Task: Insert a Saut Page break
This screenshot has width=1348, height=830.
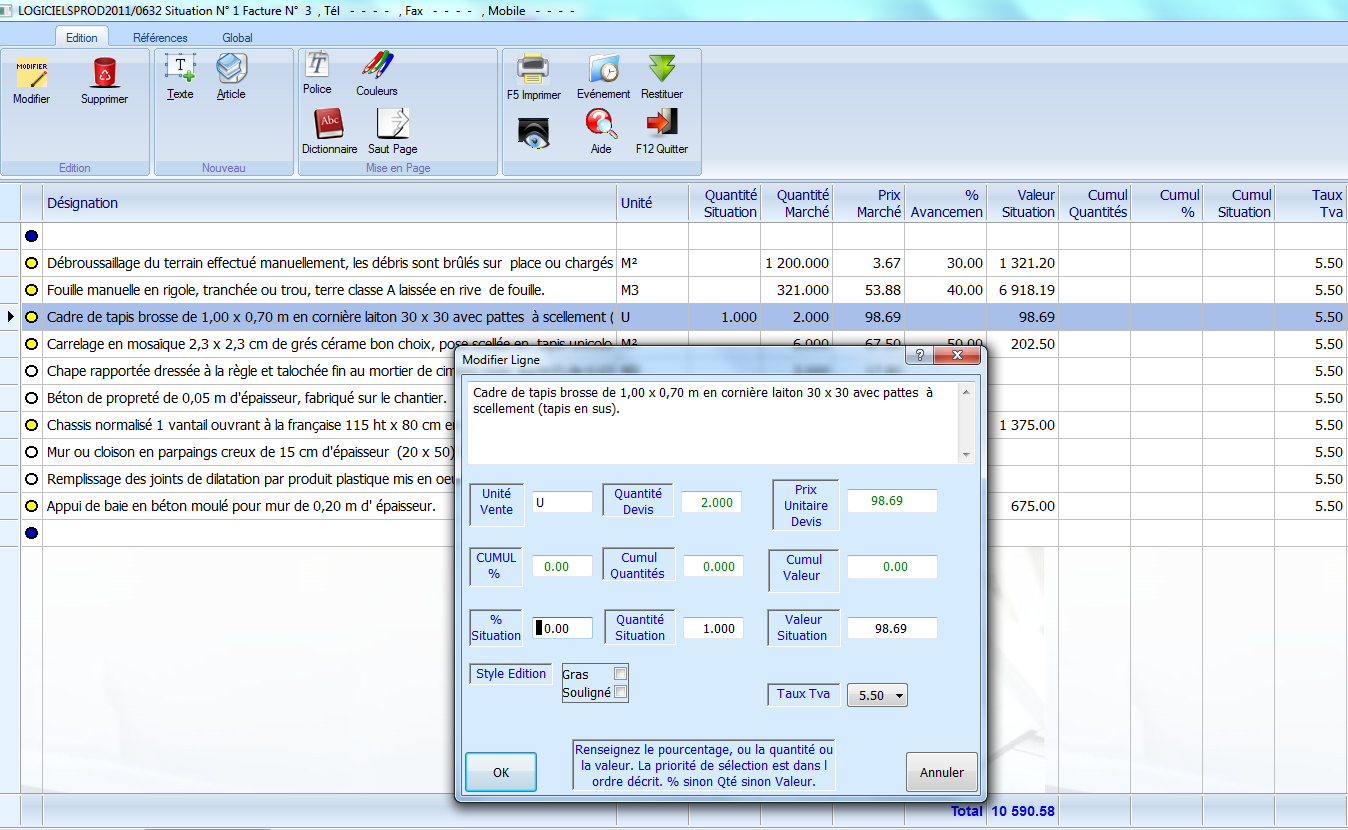Action: [x=392, y=125]
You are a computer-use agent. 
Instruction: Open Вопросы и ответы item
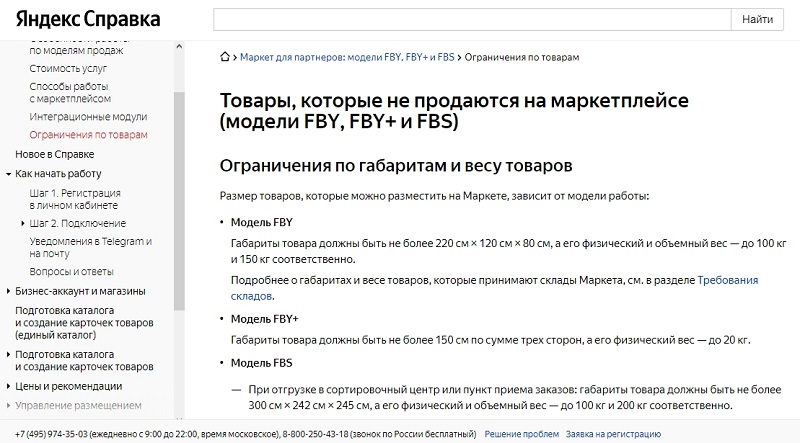pos(71,272)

□ □ □

Repeat the entries word for word and skip the pictures.

▶ **ANSWER SECTION**
Task: Insert a Saut Page break
This screenshot has width=1348, height=830.
Action: [x=392, y=125]
You are a computer-use agent. 
Instruction: Open Вопросы и ответы item
pos(71,272)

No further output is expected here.